This program will be held virtually.
The Newberry has been closely monitoring developments related to COVID-19. To enable visitors to practice social distancing now recommended by both the Center for Disease Control and the Chicago Department of Public Health, we have decided to postpone the full Summer Institute program and have tentatively rescheduled it for July 5-30, 2021. Please visit www.newberry.org/covid19 for more information and for regular updates regarding Newberry operations.
In lieu of the in-person Institute, the McNickle Center will be hosting a digital Pre-Institute Seminar for accepted students this summer. Seminar participants will read materials related to the institute theme and meet virtually for group discussions.
This institute explores how Indigenous people, communities, and nations have navigated collaborations and contestations over Indigenous cultural objects, art, and performance, both historically and into the present and future. What happens when Native heritage objects, stories, forms of knowledge, and expression move through time and space, often well beyond their communities of origin? How and why have important Native items like baskets, wampum, textiles, and visual arts been “collected,” whether by community-based groups or institutions such as tribal museums, or by outsiders, including Euro-colonial museums–and with what consequences? What are the histories, presents, and futures of repatriation in Indigenous North America and beyond, especially in the wake of NAGPRA and in the midst of evolving digital practices of translation and replication?
Recent efforts among Native nations, tribal museums, community groups, and colonial institutions to “collaborate” and “consult” have shaped the dynamics and relationships attendant to these important and challenging transits. Yet these terms and concepts have often carried very different meanings in specific contexts. This institute grapples with how communities and scholars can engage in productive dialogues about meaning and memory, and recognize as well as transform relationships, systems of power, and other forms of interaction. Using a series of case studies, theoretical touchstones, and digital interactions with original material in Newberry and Chicago-area collections, it will immerse participants in these critical questions. While the institute readings range widely across media and disciplinary perspectives, it is specially focused on material, visual, and performative cultures, and the ways that museums, memorials, and public art settings have created contexts for meaning-making.

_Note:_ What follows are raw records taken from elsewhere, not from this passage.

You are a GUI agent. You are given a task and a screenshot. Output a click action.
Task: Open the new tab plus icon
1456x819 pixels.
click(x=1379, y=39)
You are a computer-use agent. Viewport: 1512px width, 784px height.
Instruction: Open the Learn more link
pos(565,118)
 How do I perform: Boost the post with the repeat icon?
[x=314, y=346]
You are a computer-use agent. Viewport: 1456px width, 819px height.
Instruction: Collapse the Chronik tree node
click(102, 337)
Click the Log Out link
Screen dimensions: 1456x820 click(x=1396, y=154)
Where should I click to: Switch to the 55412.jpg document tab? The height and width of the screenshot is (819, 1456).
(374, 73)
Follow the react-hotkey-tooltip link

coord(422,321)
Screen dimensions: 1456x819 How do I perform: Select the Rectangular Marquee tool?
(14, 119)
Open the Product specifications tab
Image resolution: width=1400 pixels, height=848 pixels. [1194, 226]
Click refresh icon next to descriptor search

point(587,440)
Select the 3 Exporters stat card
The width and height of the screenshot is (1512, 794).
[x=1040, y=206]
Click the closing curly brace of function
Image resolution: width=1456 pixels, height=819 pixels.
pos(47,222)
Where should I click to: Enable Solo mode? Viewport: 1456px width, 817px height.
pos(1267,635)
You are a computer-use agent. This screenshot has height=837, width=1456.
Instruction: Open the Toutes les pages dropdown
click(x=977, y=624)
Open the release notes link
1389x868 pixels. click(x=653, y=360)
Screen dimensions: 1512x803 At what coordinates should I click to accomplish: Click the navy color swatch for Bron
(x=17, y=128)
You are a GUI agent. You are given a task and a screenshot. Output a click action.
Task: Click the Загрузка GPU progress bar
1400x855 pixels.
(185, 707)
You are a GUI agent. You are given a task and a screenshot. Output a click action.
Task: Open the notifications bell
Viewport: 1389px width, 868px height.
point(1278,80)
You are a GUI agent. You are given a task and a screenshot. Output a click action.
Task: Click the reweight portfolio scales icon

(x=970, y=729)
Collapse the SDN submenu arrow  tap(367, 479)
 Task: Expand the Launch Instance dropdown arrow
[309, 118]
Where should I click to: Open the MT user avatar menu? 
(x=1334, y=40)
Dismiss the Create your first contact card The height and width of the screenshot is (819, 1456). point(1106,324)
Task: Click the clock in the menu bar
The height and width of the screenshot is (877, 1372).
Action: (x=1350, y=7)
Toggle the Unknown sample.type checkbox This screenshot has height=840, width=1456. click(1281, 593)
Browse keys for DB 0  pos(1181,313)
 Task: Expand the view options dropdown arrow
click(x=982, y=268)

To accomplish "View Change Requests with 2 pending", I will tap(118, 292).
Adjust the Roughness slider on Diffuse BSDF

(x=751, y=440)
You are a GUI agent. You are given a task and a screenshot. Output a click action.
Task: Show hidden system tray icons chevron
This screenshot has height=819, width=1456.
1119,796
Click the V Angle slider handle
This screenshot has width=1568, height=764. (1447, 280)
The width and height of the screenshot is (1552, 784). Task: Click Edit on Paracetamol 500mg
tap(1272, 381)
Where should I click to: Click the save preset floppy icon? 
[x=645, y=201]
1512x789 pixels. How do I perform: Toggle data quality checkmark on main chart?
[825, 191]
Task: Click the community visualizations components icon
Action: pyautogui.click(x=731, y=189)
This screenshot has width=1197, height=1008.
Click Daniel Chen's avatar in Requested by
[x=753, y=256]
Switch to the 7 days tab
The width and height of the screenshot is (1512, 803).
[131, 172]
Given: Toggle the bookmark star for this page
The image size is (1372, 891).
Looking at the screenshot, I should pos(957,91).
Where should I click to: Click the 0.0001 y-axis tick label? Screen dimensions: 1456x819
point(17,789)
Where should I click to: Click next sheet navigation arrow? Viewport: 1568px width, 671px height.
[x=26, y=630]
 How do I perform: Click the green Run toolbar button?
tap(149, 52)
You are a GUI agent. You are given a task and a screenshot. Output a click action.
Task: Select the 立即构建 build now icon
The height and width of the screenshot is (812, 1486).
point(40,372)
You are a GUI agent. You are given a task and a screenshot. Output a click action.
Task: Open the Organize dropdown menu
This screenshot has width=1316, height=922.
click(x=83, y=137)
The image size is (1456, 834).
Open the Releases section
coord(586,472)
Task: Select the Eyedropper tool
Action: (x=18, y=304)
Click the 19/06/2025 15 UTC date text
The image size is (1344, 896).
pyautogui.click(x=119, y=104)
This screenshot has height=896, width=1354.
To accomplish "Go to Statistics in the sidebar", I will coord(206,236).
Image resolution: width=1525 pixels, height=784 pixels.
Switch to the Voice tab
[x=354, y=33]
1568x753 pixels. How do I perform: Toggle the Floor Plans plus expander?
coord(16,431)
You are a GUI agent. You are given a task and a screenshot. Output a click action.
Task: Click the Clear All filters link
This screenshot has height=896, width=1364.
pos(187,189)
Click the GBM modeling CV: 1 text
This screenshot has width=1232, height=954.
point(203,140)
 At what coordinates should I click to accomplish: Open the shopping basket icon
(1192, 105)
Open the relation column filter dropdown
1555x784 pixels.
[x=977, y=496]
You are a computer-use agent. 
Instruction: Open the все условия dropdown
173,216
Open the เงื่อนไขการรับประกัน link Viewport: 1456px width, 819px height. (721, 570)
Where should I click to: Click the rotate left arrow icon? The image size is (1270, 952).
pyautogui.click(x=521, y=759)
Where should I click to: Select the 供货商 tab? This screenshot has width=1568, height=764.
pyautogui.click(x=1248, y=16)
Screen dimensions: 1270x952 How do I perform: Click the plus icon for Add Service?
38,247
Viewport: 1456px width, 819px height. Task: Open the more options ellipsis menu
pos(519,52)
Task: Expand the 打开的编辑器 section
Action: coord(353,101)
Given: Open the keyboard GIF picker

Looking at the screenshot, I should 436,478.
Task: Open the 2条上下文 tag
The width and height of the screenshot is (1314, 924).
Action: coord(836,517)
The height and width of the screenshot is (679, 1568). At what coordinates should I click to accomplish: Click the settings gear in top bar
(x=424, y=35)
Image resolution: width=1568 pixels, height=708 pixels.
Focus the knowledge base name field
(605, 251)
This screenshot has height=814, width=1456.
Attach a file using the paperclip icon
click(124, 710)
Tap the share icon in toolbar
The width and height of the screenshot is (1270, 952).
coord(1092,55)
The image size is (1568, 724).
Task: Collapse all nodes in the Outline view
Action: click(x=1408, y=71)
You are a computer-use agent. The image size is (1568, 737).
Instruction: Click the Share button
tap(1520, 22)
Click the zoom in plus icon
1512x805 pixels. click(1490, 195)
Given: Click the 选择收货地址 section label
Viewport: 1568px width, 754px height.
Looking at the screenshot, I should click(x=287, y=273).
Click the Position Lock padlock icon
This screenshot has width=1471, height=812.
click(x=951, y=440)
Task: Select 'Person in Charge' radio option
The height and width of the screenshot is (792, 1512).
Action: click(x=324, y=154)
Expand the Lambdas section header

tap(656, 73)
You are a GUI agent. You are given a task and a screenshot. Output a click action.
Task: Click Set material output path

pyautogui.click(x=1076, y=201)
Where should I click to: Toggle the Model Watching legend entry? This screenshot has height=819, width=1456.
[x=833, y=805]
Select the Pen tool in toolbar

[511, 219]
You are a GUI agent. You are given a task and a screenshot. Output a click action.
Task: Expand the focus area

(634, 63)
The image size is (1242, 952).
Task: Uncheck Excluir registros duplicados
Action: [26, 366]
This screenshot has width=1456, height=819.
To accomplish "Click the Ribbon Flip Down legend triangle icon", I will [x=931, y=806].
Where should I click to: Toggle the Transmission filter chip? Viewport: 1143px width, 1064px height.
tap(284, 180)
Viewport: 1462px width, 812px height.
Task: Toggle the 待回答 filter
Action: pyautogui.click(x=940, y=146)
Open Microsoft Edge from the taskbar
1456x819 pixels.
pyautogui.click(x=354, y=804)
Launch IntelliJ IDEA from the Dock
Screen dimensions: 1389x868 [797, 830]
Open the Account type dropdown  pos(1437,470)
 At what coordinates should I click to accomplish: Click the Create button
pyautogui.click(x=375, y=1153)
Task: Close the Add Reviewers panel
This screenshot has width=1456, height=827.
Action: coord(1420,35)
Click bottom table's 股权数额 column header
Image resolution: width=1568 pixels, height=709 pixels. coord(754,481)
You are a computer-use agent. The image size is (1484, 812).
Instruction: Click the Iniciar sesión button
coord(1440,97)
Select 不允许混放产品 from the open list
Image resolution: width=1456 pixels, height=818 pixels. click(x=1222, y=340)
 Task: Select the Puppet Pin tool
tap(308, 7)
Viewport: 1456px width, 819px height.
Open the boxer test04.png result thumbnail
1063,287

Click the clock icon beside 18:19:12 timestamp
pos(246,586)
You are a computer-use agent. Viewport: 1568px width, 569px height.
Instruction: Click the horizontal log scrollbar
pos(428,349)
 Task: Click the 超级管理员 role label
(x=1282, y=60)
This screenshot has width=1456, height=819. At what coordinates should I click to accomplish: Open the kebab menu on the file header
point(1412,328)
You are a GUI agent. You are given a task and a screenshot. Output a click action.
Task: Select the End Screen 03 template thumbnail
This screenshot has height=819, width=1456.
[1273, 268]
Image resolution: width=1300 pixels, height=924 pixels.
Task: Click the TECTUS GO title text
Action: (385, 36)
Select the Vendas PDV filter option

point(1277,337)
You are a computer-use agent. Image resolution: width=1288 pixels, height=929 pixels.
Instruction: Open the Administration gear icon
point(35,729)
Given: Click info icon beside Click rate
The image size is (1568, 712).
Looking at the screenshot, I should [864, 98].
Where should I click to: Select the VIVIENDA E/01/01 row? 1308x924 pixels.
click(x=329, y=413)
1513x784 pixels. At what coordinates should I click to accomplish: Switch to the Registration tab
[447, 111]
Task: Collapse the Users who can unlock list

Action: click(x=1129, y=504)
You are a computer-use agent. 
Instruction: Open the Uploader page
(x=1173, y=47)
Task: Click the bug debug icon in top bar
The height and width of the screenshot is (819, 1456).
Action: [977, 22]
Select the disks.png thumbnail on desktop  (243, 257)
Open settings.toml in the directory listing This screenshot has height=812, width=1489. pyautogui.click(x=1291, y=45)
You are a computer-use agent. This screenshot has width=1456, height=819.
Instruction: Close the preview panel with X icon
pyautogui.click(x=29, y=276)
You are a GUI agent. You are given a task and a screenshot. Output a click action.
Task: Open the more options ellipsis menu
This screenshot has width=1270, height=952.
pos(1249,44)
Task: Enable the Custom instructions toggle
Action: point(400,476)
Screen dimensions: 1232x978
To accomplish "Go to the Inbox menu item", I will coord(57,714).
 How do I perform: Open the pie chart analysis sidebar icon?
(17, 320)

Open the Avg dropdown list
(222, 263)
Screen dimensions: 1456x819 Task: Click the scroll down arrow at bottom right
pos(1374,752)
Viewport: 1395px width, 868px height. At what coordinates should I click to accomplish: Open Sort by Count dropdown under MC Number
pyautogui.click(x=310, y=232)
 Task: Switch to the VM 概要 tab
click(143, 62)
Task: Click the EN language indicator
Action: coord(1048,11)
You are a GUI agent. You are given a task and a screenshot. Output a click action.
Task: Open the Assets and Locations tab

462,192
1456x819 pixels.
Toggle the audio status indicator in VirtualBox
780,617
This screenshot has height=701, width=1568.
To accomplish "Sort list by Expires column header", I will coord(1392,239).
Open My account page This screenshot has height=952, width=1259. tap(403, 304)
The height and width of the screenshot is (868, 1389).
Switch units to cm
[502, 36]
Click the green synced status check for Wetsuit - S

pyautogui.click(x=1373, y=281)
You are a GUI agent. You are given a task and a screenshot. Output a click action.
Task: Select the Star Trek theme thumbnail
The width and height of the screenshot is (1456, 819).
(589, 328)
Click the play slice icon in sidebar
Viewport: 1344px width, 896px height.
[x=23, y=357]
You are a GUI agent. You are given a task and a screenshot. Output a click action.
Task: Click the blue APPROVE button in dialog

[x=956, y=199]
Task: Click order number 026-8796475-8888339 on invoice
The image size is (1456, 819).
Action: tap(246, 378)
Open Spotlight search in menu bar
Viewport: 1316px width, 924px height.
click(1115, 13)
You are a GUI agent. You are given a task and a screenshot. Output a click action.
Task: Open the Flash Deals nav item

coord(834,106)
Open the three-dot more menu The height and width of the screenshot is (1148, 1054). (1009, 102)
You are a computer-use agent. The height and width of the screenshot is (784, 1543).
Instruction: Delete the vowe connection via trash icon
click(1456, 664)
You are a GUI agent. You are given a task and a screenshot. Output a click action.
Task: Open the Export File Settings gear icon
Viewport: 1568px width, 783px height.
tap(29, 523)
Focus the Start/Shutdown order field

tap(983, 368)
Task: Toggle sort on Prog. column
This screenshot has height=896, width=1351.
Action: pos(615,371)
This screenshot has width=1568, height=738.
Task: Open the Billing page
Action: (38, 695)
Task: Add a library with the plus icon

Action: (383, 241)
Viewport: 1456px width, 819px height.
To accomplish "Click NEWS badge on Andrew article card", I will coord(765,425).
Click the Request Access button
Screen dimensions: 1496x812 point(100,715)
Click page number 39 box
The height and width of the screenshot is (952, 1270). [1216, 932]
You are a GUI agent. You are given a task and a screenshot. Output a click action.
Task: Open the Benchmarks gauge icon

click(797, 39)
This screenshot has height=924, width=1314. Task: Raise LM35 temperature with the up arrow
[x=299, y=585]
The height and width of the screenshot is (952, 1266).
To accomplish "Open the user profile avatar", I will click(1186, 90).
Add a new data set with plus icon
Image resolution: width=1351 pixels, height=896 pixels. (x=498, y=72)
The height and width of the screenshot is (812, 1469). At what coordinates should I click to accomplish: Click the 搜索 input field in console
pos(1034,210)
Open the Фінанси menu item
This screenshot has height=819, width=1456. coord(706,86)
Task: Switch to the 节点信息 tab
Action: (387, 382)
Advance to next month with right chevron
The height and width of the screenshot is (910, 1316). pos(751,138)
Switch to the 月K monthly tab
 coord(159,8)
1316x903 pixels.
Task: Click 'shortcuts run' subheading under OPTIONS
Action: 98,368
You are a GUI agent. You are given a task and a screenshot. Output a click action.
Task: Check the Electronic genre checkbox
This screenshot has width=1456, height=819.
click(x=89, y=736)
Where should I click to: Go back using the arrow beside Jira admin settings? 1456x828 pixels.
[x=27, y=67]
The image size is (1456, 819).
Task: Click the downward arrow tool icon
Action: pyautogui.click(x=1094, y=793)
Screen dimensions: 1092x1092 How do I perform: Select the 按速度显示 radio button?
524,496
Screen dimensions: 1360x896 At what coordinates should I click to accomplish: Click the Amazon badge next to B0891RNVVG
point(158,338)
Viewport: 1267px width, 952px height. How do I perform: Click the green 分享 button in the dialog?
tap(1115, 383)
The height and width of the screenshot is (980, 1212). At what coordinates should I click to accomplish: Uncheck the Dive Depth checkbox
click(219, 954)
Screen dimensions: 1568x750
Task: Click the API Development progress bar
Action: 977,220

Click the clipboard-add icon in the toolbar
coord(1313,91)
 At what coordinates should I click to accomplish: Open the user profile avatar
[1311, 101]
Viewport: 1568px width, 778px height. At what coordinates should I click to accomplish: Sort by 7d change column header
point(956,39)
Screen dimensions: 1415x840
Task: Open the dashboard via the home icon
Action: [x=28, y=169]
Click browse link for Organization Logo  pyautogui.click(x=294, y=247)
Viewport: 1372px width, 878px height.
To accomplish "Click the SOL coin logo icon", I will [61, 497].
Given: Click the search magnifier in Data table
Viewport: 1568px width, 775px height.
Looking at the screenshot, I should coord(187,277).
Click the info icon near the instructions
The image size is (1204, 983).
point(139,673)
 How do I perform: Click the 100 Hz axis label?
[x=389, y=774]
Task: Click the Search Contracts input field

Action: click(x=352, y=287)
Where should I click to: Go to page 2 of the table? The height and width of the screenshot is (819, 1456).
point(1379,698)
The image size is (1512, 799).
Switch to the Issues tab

Each NCAIS institution is entitled to one slot in the summer institute, which will have a maximum of nineteen participants. The selection process of each member institution’s NCAIS Summer Institute participant is according to the individual program needs and existing protocols of the member institution. Please contact your NCAIS Faculty Liaison for more information. (https://www.newberry.org/newberry-consortium-american-indian-studies)
Participants receive a $300 stipend; the application deadline for this program has passed.
Roxanne Beason, Oklahoma State University
Camille Callison, University of Manitoba
Aimée Carbaugh, University of Illinois Urbana-Champaign
Glenys Ong Echavarri, University of Washington
Paige Figanbaum, University of Nevada-Las Vegas
Thomas Kivi, University of Wisconsin-Madison
Samantha Maza, University of Chicago
Ryuichi Nakayama, University of New Mexico
Sara Pillatzki-Warzeha, University of Minnesota
Gilda Posada, Cornell University
Cordelia Rizzo, Northwestern University
Isabella Shey Robbins, Yale University
Julia Silverman, Harvard University
Christopher Thrasher, Penn State
John Truden, University of Oklahoma
Alexander Williams, University of Colorado-Boulder
The Summer Institute is only available to graduate students in NCAIS-affiliated institutions.